Verizon recently published its 2019 Data Breach Investigations Report. This report is the 12th edition and contains an analysis of 41,686 security incidents with 2,013 confirmed breaches from 73 sources, including public and private entities. Included among its many findings, the report found high-level executives are twelve times more likely to be the target of social incidents, when an information asset is compromised, and nine times more likely to be the target of social breach, a confirm unauthorized disclosure of data, as compared to past years. It explained that senior executives, who typically face a great deal of time pressures and stress, are more likely to unknowingly click on sham emails, which could compromise their data security systems. Moreover, a successful attack on a senior executive can reap large rewards as a senior executive likely has access to critical systems and unchecked approval authority. Indeed, the report notes that financial gain is the primary motivator for all data breaches, representing 71% of breaches. As a close second, espionage accounts for 25% of all breaches.
The report also found an increasing number of cybersecurity attacks on cloud-based environments as many companies and organizations move their data to the cloud.
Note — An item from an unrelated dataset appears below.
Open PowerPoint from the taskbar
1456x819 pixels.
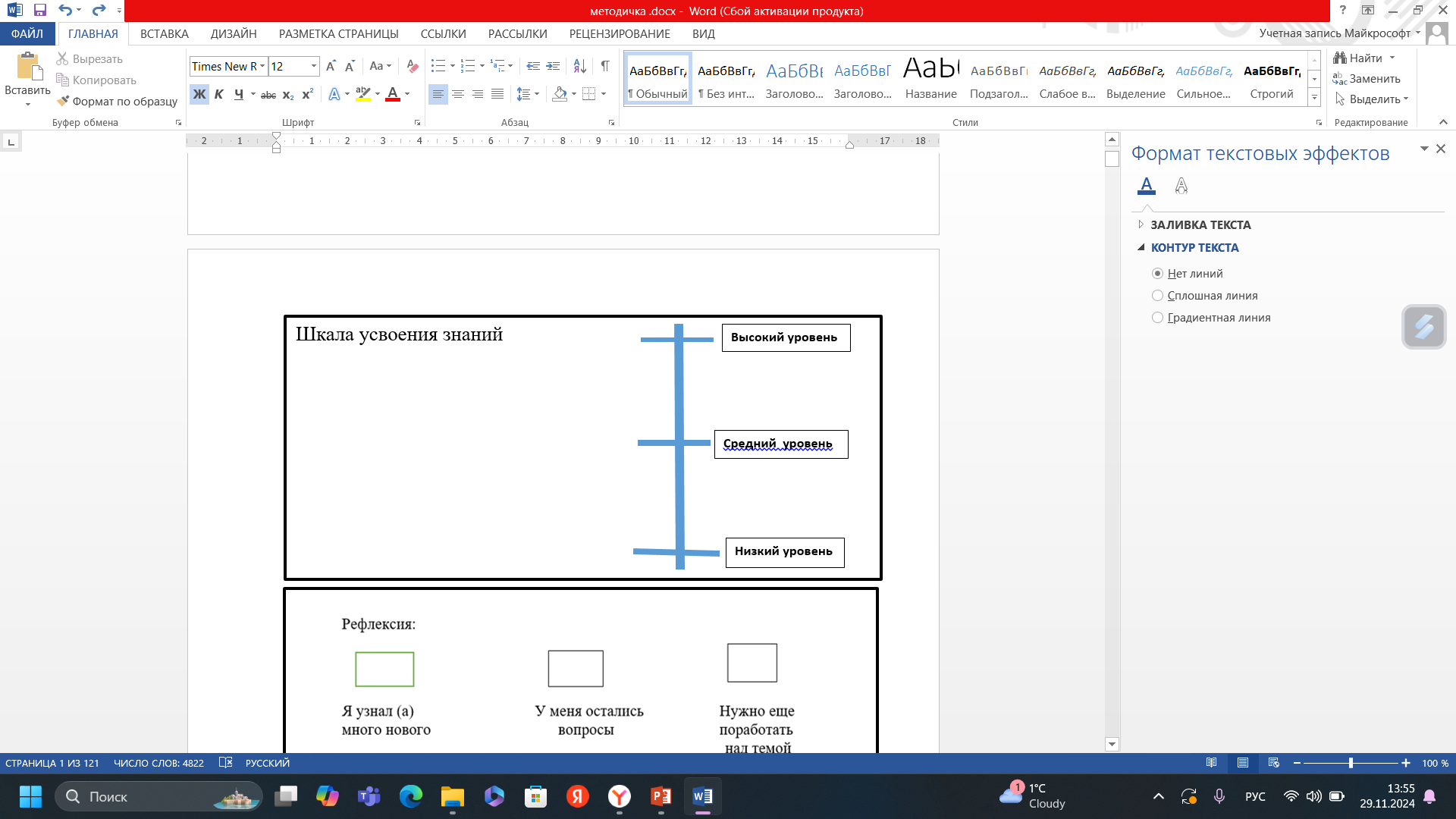[x=661, y=796]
That being said, ransomware attacks continue to be a significant threat, accounting for 24% of all malware incidents.
“Enterprises are increasingly using edge-based applications to deliver credible insights and experience. Supply chain data, video, and other critical – often personal – data will be assembled and analyzed at eye-blink speed, changing how applications utilize secure network capabilities” comments George Fischer, president of Verizon Global Enterprise. “Security must remain front and center when implementing these new applications and architectures.”
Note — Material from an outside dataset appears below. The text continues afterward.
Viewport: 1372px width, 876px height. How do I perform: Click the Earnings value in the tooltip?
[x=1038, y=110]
In addition to these types of cyberattacks, the report highlights that everyone is susceptible to cybersecurity incidents. In fact, small businesses account for nearly 43% of all cybersecurity victims.
As evidence by the report, the threat of a cybersecurity attack is not going anywhere. Although data security increasingly progresses, bad actors continue to evolve their tactics to obtain unlawfully sensitive data and information, resulting in significant damages to companies and individuals. The FBI found that the median direct loss for a business email compromise is about $8,000 and about $25,000 for a computer data breach.
The ease with which employees acquire, handle and transport massive amounts of sensitive personal information make it critical that businesses ensure their employees, regardless of department or level, have greater awareness of the sensitivity of this information and receive regular training on how to prevent, spot and respond to a cybersecurity attack. This should be a part of any written information security plan.